What has always captivated me is the idea that you can go from the bench to the bedside.
Having worked in both academia and drug discovery and development, I’ve been able to not just study a protein or a gene and understand how to make a molecule against a target, but actually be at the bedside of a patient as they're being dosed with the new medicine.
But the real question is, how can we improve the way we do that? People are still dying of cancer and heart disease every single day while they wait for us to find solutions.
I always say that mother nature is thrifty. When you come across a target for a new drug, you often find that the receptors – proteins that bind to the drug – are part of a family. Looking for one target means coming across other targets that are like brothers and sisters and cousins. Basically, many parts of protein structures that determine how proteins fold are reused. The challenge for people working in drug discovery is finding a drug or molecule that binds one member of that family and inhibits that family member, but doesn’t inhibit the rest of the family. In part, this is where AlphaFold has worked so brilliantly for us.
In some cases AlphaFold – in combination with our own physics-based software that simulates how atoms interact – is enabling us to begin to simulate not just what single family members are doing, but how different family groups are behaving.
As a human race we’re asking: What is the code for life?
Being able to design a selective drug that just hits one target rather than many is one of the most important things in drug discovery.
One space where this is important is when designing drugs for our endocrine hormone system, which is regulated by the pituitary gland and a number of hormones and messengers that circulate in the body.

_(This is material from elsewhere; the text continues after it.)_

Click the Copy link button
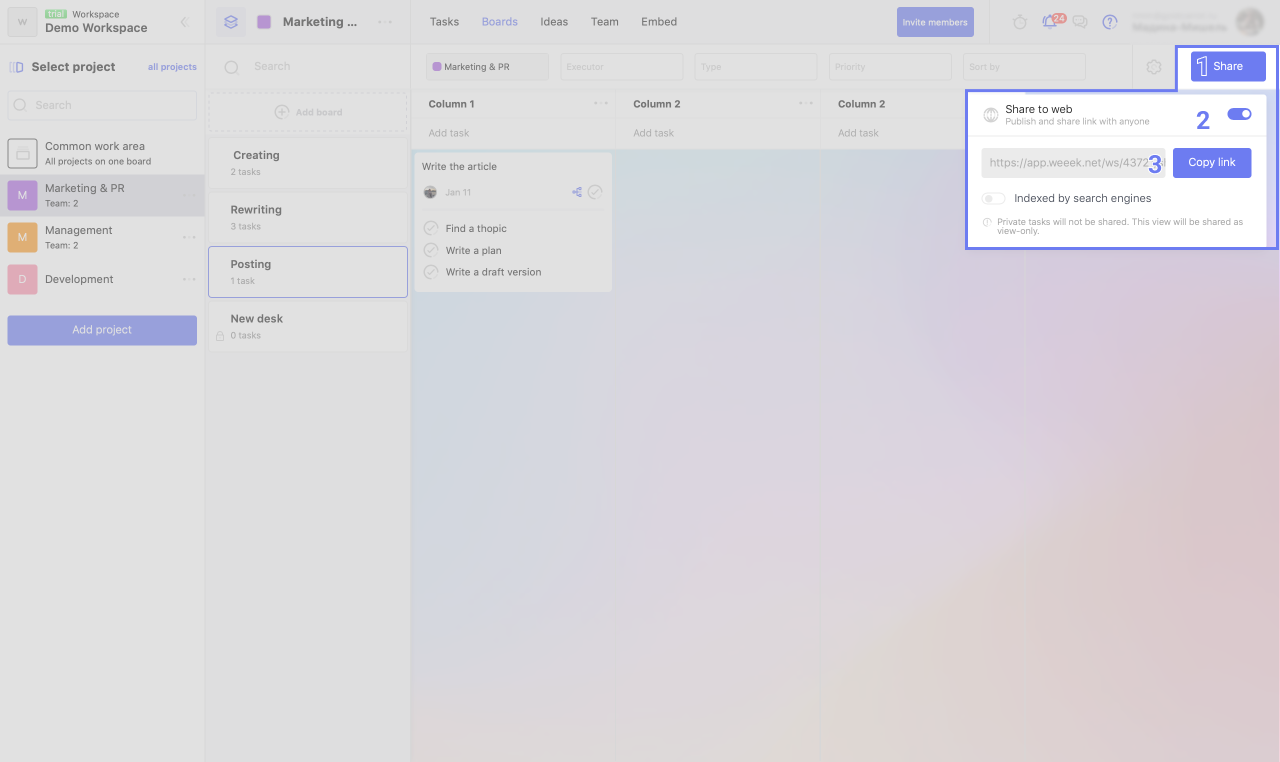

As part of our recent work we've been looking at ways we could design molecules that selectively replicate the actions of natural messengers, in particular those that affect how our brain functions. In this case we're focused on neurotransmitters for many neurological diseases, including conditions like schizophrenia and bipolar disorder.
What we've found exciting is that using predictive structures from AlphaFold alongside our structure refinement and drug design software potentially allows you to design a molecule that targets a family member of interest – in this case a signalling partner in the brain – with exquisite accuracy. This is something that people have been trying to do for years and has a whole host of potential outcomes for treatment.
Still, at the end of the day, it's not until you've been able to see what happens when you put a proposed medicine into a human subject to see what exactly the culmination of all of that research is – and find out: is it actually going to make a difference?
If we go all the way back to Watson and Crick, essentially we’ve been trying to get closer to the building blocks of how and why our bodies work, or how and why they sometimes go wrong. As a human race we’re asking: what’s the code for life? In terms of drug discovery, AlphaFold is one additional piece of that puzzle. Each of the pieces needed for drug design is extremely complex. But putting a few of the pieces together could accelerate drug discovery in a way that I don’t think we’ve seen ever before.